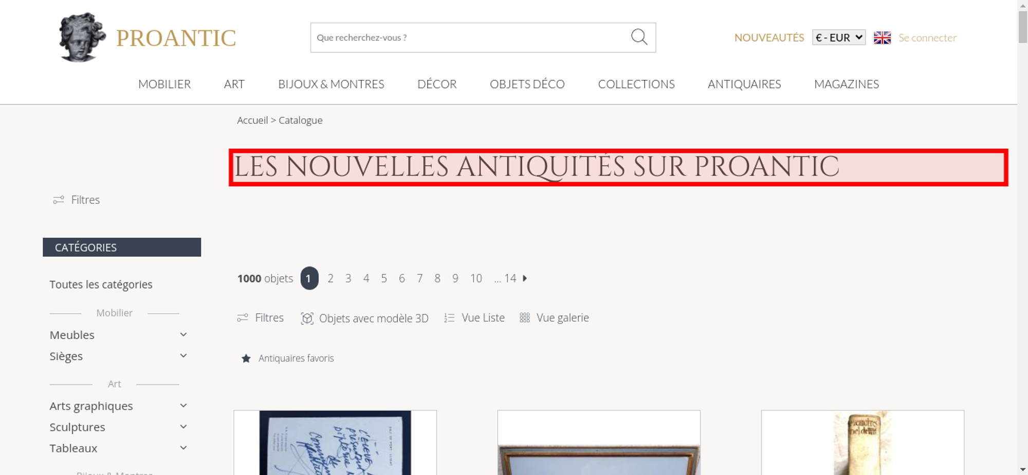Click the page vertical scrollbar thumb

tap(1023, 27)
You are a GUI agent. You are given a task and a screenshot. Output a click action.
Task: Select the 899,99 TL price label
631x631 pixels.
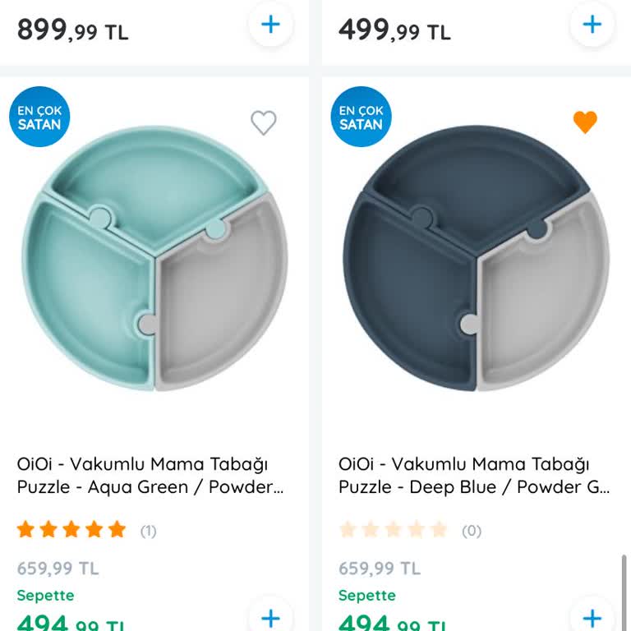point(73,30)
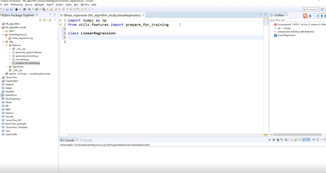Click the Debug bug icon in toolbar
The image size is (326, 173).
point(29,9)
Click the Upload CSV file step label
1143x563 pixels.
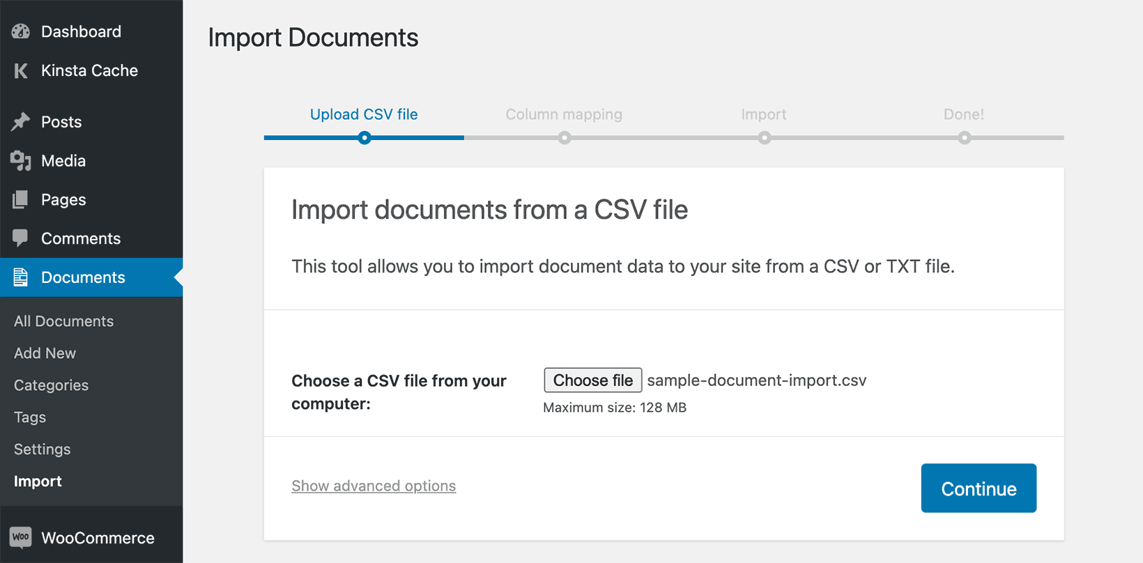pyautogui.click(x=364, y=114)
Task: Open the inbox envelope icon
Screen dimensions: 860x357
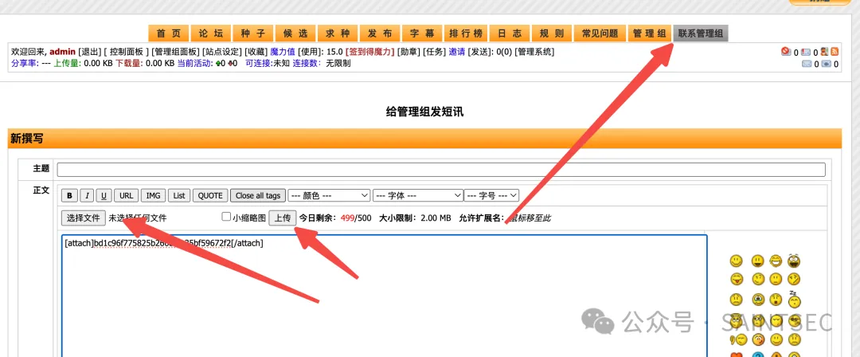Action: click(x=807, y=64)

------------

### [WHAT IS EXPECTED]
Copy out only the lines from the one containing "You are a GUI" to the end of the entries, unchanged. Drop the pictures.

### [WRITTEN ANSWER]
You are a GUI agent. You are given a task and a screenshot. Output a click action.
Task: Select the 899,99 TL price label
631x631 pixels.
point(73,30)
Click the Debug bug icon in toolbar
The image size is (326, 173).
point(29,9)
Click the Upload CSV file step label
1143x563 pixels.
pyautogui.click(x=364, y=114)
Task: Open the inbox envelope icon
Screen dimensions: 860x357
Action: click(x=807, y=64)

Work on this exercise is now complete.